··· Data provided ···
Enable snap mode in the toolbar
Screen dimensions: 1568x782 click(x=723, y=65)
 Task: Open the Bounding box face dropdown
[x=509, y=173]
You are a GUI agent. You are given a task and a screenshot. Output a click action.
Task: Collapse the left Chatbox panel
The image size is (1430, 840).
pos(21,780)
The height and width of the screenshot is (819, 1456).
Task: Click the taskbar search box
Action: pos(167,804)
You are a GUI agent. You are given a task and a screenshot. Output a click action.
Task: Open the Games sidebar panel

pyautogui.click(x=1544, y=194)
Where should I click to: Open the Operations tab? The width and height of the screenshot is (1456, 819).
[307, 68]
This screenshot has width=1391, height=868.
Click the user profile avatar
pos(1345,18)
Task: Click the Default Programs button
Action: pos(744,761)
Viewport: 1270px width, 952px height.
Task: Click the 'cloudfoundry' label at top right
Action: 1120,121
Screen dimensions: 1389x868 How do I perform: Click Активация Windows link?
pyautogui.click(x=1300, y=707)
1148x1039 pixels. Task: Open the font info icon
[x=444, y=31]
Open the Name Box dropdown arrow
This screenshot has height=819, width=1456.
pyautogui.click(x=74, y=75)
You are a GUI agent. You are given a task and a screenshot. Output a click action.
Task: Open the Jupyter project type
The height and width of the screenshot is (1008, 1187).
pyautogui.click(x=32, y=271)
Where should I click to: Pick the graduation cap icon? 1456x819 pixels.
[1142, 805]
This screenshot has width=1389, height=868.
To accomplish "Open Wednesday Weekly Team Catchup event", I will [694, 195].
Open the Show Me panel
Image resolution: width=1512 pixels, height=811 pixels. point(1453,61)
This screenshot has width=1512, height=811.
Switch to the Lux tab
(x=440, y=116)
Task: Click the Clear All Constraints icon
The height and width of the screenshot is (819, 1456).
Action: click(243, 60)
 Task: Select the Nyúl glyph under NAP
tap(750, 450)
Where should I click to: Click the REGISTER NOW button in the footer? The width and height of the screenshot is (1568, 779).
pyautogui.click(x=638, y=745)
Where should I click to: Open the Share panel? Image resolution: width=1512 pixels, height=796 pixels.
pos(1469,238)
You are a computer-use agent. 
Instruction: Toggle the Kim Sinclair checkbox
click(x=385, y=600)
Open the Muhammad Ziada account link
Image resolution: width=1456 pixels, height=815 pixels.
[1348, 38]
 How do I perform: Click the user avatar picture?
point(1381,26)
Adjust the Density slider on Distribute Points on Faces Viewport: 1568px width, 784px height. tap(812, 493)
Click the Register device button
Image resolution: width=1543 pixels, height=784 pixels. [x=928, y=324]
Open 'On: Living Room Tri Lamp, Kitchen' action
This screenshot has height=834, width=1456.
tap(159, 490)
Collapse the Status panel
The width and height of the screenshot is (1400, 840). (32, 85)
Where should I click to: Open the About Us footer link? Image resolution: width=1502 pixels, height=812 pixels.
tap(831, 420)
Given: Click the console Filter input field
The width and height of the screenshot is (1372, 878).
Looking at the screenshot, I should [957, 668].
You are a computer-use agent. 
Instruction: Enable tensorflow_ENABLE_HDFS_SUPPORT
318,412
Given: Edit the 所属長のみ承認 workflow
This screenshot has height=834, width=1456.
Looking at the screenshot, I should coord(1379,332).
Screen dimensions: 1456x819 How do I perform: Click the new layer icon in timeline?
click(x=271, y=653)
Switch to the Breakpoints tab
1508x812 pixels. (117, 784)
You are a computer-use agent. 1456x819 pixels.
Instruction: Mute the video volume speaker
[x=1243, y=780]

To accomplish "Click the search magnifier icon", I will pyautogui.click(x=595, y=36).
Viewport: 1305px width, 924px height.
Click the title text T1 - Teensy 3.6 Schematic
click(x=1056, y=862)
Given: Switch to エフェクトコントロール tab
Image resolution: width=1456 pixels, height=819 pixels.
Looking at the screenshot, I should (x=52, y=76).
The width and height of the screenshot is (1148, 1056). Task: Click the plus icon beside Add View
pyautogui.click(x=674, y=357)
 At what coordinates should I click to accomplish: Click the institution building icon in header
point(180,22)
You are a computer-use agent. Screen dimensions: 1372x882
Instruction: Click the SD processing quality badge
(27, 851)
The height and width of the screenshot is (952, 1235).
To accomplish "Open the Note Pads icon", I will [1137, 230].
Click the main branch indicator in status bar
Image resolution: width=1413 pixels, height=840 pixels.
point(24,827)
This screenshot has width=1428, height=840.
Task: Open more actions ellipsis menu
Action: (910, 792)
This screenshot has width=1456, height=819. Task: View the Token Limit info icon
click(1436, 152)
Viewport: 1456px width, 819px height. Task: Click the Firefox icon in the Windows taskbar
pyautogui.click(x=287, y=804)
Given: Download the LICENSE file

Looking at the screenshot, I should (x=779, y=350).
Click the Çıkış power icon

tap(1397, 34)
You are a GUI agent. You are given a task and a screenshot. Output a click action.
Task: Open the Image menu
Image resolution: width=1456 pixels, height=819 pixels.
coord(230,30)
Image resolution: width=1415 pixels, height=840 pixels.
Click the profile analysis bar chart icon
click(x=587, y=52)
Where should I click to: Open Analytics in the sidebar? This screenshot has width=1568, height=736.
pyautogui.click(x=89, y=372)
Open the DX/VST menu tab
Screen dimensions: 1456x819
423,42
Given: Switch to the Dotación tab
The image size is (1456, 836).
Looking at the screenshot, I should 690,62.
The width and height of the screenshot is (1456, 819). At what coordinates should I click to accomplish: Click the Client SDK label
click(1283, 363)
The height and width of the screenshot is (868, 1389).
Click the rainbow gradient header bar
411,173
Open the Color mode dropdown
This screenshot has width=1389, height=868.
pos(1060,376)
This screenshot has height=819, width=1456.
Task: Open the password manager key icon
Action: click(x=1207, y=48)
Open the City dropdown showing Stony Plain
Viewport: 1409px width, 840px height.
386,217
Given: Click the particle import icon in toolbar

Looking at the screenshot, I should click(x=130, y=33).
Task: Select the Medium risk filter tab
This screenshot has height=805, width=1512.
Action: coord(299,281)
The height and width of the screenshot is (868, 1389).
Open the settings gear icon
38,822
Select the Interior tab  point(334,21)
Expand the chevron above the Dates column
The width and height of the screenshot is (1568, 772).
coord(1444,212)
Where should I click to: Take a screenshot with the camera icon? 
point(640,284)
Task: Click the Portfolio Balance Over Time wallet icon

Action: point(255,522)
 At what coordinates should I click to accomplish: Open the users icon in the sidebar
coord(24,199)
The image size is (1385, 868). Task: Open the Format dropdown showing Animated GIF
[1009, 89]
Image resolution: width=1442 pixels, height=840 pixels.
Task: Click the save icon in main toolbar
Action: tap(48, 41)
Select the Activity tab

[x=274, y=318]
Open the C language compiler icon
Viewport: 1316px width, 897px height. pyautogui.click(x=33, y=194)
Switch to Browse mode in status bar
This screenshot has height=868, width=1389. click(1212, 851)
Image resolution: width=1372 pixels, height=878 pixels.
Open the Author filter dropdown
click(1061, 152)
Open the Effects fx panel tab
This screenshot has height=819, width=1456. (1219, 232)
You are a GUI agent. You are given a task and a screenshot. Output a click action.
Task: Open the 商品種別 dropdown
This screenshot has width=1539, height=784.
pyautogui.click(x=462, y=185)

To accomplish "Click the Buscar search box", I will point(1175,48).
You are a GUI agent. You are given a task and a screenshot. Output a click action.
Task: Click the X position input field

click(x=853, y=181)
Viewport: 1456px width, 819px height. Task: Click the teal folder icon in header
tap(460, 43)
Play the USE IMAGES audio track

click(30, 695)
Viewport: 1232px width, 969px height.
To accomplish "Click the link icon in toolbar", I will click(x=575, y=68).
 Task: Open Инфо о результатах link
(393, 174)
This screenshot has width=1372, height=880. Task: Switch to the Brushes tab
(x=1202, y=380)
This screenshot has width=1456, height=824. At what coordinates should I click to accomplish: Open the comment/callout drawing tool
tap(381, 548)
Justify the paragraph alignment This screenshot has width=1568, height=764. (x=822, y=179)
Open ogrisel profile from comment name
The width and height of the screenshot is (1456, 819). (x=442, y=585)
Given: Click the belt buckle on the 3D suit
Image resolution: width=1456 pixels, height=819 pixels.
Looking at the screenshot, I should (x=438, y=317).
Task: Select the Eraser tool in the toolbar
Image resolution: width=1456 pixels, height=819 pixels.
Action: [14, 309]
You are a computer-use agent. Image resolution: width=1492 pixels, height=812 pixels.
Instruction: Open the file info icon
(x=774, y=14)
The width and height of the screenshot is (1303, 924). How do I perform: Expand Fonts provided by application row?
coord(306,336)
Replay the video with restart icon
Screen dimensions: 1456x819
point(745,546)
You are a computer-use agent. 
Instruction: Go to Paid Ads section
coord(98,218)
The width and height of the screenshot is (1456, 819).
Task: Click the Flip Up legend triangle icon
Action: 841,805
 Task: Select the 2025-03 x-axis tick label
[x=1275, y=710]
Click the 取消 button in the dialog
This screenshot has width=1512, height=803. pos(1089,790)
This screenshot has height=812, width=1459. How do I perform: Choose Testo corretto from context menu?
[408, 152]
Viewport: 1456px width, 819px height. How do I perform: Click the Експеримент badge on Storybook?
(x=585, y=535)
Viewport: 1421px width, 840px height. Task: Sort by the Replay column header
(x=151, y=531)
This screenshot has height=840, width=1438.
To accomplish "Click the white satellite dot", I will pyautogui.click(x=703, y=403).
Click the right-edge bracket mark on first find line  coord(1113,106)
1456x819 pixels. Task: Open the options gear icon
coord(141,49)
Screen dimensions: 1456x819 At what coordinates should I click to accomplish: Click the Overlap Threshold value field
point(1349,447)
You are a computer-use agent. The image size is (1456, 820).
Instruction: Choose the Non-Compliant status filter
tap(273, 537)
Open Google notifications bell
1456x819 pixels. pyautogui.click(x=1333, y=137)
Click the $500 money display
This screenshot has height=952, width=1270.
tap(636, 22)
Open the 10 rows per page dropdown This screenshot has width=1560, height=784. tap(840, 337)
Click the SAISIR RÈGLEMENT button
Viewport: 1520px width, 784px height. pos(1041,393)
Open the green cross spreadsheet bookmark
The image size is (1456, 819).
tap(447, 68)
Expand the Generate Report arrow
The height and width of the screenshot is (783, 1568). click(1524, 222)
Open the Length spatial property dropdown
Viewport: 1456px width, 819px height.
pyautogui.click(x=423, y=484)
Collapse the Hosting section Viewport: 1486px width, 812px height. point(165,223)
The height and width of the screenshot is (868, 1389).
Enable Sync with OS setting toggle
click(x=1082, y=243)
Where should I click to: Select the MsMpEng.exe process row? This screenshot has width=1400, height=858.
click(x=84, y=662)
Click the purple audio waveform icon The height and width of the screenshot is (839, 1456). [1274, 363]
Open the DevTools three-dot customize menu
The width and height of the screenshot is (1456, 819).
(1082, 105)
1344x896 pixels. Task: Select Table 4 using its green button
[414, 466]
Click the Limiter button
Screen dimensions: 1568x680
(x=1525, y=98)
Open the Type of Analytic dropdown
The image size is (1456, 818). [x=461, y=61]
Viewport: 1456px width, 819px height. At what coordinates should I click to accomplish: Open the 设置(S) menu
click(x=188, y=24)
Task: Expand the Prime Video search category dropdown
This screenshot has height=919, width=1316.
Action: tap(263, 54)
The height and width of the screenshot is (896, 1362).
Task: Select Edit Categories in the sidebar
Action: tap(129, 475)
···
*Your assignment*. In the records, which lines mention the word "computer"? Copy those lines.

*Your solution*.
You are a computer-use agent. 
You are a computer-use agent. 
You are a computer-use agent. 1456x819 pixels.
You are a computer-use agent. Screen dimensions: 1372x882
You are a computer-use agent. Image resolution: width=1492 pixels, height=812 pixels.
You are a computer-use agent. 
You are a computer-use agent. The image size is (1456, 820).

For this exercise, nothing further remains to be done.